What is being asked: The listing that follows is to be output in full and without change.

Records provided:
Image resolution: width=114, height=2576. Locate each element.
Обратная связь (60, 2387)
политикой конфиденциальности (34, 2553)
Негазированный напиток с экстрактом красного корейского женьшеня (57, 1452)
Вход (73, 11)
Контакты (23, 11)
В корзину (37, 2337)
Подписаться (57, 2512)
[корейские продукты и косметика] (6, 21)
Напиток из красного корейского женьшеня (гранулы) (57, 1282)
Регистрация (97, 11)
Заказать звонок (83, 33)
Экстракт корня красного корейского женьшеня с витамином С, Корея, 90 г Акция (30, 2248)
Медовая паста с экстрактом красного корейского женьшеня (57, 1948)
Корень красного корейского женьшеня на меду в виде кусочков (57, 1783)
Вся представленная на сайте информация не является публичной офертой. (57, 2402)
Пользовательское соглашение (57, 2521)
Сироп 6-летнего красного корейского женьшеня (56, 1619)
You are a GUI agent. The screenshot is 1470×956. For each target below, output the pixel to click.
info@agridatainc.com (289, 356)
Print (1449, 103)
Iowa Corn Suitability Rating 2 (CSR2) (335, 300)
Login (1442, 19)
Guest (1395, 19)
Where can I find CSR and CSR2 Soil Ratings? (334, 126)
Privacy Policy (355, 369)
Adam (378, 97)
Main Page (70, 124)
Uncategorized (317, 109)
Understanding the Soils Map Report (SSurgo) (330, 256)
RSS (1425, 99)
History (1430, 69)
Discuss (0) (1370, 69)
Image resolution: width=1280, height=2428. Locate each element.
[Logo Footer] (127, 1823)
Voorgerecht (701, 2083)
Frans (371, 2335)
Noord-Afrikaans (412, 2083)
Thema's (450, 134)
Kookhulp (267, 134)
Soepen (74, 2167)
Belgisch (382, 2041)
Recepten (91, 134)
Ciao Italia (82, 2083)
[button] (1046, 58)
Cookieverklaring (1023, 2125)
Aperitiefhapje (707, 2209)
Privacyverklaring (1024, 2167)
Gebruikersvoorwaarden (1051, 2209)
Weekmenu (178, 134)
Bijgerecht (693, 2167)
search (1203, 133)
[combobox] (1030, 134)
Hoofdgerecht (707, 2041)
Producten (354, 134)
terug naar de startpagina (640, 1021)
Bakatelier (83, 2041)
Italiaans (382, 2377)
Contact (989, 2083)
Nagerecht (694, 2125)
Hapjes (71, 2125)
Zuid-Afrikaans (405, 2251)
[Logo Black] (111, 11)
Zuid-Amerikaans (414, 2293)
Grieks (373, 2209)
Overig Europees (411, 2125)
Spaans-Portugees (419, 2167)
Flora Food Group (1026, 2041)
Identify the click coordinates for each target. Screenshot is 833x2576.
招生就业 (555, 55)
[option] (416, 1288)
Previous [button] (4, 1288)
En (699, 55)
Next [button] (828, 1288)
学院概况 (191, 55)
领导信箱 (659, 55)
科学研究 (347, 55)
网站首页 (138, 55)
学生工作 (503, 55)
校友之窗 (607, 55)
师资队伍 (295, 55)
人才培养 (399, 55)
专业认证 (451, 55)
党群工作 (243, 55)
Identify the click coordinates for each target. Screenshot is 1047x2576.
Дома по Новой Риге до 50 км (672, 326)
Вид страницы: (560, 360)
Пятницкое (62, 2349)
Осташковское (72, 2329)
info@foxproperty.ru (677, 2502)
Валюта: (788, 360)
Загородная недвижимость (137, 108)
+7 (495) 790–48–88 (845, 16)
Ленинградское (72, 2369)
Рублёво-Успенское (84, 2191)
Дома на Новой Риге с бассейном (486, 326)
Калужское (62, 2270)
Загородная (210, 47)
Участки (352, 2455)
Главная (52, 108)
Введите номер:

Your response:
Image resolution: width=114, height=2576. Locate each element.
Обратная связь (60, 2387)
политикой конфиденциальности (34, 2553)
Негазированный напиток с экстрактом красного корейского женьшеня (57, 1452)
Вход (73, 11)
Контакты (23, 11)
В корзину (37, 2337)
Подписаться (57, 2512)
[корейские продукты и косметика] (6, 21)
Напиток из красного корейского женьшеня (гранулы) (57, 1282)
Регистрация (97, 11)
Заказать звонок (83, 33)
Экстракт корня красного корейского женьшеня с витамином С, Корея, 90 г Акция (30, 2248)
Медовая паста с экстрактом красного корейского женьшеня (57, 1948)
Корень красного корейского женьшеня на меду в виде кусочков (57, 1783)
Вся представленная на сайте информация не является публичной офертой. (57, 2402)
Пользовательское соглашение (57, 2521)
Сироп 6-летнего красного корейского женьшеня (56, 1619)
You are a GUI agent. The screenshot is 1470×956. For each target below, output the pixel to click.
info@agridatainc.com (289, 356)
Print (1449, 103)
Iowa Corn Suitability Rating 2 (CSR2) (335, 300)
Login (1442, 19)
Guest (1395, 19)
Where can I find CSR and CSR2 Soil Ratings? (334, 126)
Privacy Policy (355, 369)
Adam (378, 97)
Main Page (70, 124)
Uncategorized (317, 109)
Understanding the Soils Map Report (SSurgo) (330, 256)
RSS (1425, 99)
History (1430, 69)
Discuss (0) (1370, 69)
Image resolution: width=1280, height=2428. Locate each element.
[Logo Footer] (127, 1823)
Voorgerecht (701, 2083)
Frans (371, 2335)
Noord-Afrikaans (412, 2083)
Thema's (450, 134)
Kookhulp (267, 134)
Soepen (74, 2167)
Belgisch (382, 2041)
Recepten (91, 134)
Ciao Italia (82, 2083)
[button] (1046, 58)
Cookieverklaring (1023, 2125)
Aperitiefhapje (707, 2209)
Privacyverklaring (1024, 2167)
Gebruikersvoorwaarden (1051, 2209)
Weekmenu (178, 134)
Bijgerecht (693, 2167)
search (1203, 133)
[combobox] (1030, 134)
Hoofdgerecht (707, 2041)
Producten (354, 134)
terug naar de startpagina (640, 1021)
Bakatelier (83, 2041)
Italiaans (382, 2377)
Contact (989, 2083)
Nagerecht (694, 2125)
Hapjes (71, 2125)
Zuid-Afrikaans (405, 2251)
[Logo Black] (111, 11)
Zuid-Amerikaans (414, 2293)
Grieks (373, 2209)
Overig Europees (411, 2125)
Spaans-Portugees (419, 2167)
Flora Food Group (1026, 2041)
Identify the click coordinates for each target. Screenshot is 833x2576.
招生就业 (555, 55)
[option] (416, 1288)
Previous [button] (4, 1288)
En (699, 55)
Next [button] (828, 1288)
学院概况 (191, 55)
领导信箱 (659, 55)
科学研究 (347, 55)
网站首页 (138, 55)
学生工作 (503, 55)
校友之窗 (607, 55)
师资队伍 (295, 55)
人才培养 (399, 55)
专业认证 (451, 55)
党群工作 (243, 55)
Identify the click coordinates for each target. Screenshot is 1047x2576.
Дома по Новой Риге до 50 км (672, 326)
Вид страницы: (560, 360)
Пятницкое (62, 2349)
Осташковское (72, 2329)
info@foxproperty.ru (677, 2502)
Валюта: (788, 360)
Загородная недвижимость (137, 108)
+7 (495) 790–48–88 (845, 16)
Ленинградское (72, 2369)
Рублёво-Успенское (84, 2191)
Дома на Новой Риге с бассейном (486, 326)
Калужское (62, 2270)
Загородная (210, 47)
Участки (352, 2455)
Главная (52, 108)
Введите номер:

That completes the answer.